▶ _Exercise description_
Transcribe exactly the line containing "Task: Click the Cancel button" and the remaining lines of the listing below, through the very last.

________________________________________

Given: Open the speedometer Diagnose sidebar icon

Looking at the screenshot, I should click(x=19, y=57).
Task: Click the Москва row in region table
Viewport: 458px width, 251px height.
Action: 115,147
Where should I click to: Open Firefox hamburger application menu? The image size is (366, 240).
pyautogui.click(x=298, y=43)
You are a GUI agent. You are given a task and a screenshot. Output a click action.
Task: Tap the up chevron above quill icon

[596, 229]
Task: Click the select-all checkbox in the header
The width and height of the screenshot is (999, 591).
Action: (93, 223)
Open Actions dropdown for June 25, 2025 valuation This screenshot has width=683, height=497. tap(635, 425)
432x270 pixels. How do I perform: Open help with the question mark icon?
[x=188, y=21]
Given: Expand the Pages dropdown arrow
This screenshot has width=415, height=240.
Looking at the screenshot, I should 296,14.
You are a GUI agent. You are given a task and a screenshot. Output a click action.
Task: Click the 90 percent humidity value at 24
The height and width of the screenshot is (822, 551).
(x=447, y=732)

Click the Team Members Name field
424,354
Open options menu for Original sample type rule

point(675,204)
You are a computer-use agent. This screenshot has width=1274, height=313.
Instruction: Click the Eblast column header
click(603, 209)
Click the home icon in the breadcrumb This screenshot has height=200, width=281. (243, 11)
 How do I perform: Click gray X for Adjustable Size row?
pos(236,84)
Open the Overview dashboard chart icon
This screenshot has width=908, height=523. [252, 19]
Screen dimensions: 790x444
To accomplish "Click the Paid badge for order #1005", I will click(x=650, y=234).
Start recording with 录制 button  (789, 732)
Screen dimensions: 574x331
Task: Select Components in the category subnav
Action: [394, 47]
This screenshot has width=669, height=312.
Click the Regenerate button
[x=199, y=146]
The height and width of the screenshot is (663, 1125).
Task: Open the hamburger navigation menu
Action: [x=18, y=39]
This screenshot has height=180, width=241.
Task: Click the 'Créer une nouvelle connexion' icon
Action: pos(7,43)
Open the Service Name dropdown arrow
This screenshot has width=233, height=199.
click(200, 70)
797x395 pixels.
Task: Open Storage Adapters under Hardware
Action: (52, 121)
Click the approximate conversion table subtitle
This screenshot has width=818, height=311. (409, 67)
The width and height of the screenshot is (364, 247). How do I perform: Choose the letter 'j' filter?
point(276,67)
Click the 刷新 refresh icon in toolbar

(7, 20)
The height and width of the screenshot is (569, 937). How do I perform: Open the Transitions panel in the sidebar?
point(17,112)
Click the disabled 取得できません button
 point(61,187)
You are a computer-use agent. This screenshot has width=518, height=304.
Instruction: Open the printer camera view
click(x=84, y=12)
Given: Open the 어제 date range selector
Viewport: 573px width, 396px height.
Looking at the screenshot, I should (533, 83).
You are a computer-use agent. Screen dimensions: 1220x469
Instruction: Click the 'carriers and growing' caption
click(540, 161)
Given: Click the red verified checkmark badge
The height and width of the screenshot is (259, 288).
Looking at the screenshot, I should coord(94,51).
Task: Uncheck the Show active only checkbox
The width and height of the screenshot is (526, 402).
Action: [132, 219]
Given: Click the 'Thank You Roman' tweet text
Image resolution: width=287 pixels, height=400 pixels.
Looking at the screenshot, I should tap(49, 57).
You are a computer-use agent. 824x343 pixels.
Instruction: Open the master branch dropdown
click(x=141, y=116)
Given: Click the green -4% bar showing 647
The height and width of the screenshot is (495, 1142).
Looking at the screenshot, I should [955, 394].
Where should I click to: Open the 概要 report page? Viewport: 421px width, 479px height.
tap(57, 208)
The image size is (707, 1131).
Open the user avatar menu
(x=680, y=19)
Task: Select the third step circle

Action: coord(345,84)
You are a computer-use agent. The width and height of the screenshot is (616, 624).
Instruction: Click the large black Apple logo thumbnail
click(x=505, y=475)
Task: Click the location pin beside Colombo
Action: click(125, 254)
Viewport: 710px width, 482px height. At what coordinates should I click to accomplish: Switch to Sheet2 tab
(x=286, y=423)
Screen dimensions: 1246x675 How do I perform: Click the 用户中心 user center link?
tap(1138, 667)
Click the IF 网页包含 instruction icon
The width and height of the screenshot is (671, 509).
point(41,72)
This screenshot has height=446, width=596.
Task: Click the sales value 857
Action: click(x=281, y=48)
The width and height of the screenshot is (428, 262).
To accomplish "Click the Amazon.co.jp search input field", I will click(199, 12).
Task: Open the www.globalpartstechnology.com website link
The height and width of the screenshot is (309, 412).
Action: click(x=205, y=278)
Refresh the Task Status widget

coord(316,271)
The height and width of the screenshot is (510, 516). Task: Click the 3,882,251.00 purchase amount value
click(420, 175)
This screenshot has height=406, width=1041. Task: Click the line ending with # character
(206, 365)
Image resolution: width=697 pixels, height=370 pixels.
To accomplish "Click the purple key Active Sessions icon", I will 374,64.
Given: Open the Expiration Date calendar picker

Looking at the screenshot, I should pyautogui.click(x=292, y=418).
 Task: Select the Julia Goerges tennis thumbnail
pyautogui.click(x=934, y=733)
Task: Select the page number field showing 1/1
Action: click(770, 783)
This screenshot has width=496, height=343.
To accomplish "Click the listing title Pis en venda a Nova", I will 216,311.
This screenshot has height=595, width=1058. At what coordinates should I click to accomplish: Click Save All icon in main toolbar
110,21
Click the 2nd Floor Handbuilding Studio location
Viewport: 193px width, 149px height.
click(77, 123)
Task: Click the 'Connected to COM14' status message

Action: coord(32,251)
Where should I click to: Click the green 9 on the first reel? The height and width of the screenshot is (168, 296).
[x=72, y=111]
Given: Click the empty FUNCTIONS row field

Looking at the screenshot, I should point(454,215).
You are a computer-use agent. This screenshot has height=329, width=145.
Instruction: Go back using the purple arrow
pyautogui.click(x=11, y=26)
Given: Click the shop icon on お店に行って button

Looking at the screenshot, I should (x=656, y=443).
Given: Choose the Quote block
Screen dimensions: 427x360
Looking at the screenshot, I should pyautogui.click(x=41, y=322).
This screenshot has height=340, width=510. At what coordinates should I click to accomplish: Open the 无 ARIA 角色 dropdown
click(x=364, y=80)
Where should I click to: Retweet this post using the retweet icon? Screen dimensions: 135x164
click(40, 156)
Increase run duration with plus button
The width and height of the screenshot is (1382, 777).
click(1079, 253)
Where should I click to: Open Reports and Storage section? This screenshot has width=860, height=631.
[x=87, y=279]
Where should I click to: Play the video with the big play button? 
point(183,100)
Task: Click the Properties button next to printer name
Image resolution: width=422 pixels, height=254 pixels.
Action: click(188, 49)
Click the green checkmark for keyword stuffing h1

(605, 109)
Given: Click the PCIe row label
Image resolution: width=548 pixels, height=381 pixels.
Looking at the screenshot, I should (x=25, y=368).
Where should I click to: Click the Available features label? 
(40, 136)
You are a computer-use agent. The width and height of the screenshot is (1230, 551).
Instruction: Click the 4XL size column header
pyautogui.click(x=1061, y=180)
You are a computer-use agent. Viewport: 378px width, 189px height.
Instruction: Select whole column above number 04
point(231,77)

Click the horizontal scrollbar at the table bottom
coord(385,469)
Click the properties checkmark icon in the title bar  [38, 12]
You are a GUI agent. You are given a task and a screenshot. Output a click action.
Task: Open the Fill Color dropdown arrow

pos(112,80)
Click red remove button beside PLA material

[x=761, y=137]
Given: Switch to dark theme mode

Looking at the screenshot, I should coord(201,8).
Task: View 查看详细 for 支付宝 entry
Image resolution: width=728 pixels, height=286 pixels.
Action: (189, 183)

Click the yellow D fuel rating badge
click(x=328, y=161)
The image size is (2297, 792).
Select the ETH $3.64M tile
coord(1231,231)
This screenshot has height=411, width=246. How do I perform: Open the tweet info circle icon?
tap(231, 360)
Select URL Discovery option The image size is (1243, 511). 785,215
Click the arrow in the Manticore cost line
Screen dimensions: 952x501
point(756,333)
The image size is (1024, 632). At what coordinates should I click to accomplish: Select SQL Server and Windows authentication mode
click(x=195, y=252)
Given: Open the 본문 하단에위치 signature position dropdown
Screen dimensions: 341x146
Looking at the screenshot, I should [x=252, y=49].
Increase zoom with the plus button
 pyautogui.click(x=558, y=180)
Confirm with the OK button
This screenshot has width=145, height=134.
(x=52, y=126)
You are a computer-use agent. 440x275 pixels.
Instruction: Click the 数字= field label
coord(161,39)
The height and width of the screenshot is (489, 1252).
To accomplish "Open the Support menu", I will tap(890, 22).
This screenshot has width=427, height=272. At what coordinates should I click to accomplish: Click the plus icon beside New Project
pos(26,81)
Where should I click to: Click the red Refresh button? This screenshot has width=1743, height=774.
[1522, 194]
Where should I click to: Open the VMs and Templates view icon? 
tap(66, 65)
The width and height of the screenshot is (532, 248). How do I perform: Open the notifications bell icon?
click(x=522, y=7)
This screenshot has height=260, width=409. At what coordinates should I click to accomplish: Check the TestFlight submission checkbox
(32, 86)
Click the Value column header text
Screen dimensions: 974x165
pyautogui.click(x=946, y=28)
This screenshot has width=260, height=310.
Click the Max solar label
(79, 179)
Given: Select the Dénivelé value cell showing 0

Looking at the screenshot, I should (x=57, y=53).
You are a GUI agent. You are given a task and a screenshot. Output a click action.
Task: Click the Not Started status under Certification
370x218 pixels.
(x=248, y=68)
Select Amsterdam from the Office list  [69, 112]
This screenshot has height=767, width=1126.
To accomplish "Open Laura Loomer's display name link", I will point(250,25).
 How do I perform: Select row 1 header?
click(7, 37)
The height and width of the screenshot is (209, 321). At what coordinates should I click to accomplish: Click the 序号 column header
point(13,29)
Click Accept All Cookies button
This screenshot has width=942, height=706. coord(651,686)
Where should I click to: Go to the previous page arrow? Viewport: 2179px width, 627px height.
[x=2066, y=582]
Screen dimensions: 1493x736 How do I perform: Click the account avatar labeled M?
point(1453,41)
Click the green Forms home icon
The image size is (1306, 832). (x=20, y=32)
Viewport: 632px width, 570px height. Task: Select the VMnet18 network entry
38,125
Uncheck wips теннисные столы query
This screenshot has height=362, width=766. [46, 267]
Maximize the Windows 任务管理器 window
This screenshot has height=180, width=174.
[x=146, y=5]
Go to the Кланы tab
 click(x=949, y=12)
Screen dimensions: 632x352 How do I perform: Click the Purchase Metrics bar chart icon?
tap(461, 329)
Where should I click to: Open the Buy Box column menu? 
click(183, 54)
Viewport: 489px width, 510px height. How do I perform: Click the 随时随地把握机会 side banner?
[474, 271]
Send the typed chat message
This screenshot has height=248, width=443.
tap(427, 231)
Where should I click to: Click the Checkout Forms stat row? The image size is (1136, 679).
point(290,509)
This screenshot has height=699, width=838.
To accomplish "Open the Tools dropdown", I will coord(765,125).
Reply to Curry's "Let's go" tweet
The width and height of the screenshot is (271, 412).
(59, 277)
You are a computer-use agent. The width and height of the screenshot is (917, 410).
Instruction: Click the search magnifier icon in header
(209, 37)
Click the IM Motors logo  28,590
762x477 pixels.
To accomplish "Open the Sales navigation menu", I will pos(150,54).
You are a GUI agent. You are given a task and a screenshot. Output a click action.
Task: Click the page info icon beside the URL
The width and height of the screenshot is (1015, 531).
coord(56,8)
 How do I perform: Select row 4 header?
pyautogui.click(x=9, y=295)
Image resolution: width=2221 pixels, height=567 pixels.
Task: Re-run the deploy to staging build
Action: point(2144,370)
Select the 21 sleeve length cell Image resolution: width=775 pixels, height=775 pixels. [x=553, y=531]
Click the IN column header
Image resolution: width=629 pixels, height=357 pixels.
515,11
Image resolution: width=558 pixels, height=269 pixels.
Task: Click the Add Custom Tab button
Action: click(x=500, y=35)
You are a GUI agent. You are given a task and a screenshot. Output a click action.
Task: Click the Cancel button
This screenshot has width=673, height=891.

________________________________________

▶ _Written reply_
Task: Click the Cancel button
This screenshot has width=673, height=891.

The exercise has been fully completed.